Recopiez mot pour mot le passage du texte sur le prix remis à la Colombie, de « L’Assossiation Mondiale des » à « d’Espagne Felipe VI. ».

— TEXTE À LIRE —
_ _ _ _ _

12 Décembre 2021, 17:56pm

Publié par Bolivar Infos

Par Omar Rafael García Lazo

 

L’Assossiation Mondiale des Juristes a remis à la « démocratie colombienne » le prix World Peace and Liberty Award 2021. Celui-ci, pour la première fois n’a pas été remis à une personne mais à la ville de Barranquilla par le roi d’Espagne Felipe VI.

 

Lors de al cérémonie de remise du prix, on a expliqué que « la Colombie est un exemple de la réussite de la démocratie non seulement en Amérique Latine mais parmi toutes les nations du monde » et qu’elle a « une société civile qui honore le droit à la liberté d’expression. »

 

Dans toutes ses années d’existence, la Colombie na jamis connu la démocratie, pas même la démocratie libérale bourgeoise. Marqué par diverses guerres et des violences de différentes sortes, le pays n’a jamais non plus connu la paix.

_ _ _ _ _

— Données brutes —
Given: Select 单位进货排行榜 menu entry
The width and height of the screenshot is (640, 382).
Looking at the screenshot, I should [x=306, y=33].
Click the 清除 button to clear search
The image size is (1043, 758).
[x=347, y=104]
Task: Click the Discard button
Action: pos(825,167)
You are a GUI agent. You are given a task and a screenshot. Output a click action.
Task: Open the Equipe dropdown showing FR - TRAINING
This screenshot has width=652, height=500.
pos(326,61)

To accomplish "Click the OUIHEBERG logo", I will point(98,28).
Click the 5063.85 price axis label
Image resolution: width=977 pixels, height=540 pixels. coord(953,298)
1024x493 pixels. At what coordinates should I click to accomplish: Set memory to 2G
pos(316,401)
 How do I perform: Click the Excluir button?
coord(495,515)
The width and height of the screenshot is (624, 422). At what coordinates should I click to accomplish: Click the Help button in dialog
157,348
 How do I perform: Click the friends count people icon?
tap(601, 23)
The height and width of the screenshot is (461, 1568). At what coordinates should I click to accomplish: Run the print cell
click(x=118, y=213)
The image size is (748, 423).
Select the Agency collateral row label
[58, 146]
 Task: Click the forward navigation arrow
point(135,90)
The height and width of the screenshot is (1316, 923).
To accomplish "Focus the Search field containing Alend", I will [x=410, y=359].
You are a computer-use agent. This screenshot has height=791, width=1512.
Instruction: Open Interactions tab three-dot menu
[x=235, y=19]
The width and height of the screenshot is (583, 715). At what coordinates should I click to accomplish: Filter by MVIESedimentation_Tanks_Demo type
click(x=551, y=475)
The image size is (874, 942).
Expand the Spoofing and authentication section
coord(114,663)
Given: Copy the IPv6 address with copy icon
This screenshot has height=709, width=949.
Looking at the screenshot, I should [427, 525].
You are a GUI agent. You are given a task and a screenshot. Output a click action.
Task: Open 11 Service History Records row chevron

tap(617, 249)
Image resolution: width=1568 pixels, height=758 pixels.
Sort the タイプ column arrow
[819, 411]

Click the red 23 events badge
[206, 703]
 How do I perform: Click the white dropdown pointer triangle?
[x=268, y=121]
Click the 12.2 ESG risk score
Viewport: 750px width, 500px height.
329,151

_ _ _ _ _

— RÉPONSE ATTENDUE —
L’Assossiation Mondiale des Juristes a remis à la « démocratie colombienne » le prix World Peace and Liberty Award 2021. Celui-ci, pour la première fois n’a pas été remis à une personne mais à la ville de Barranquilla par le roi d’Espagne Felipe VI.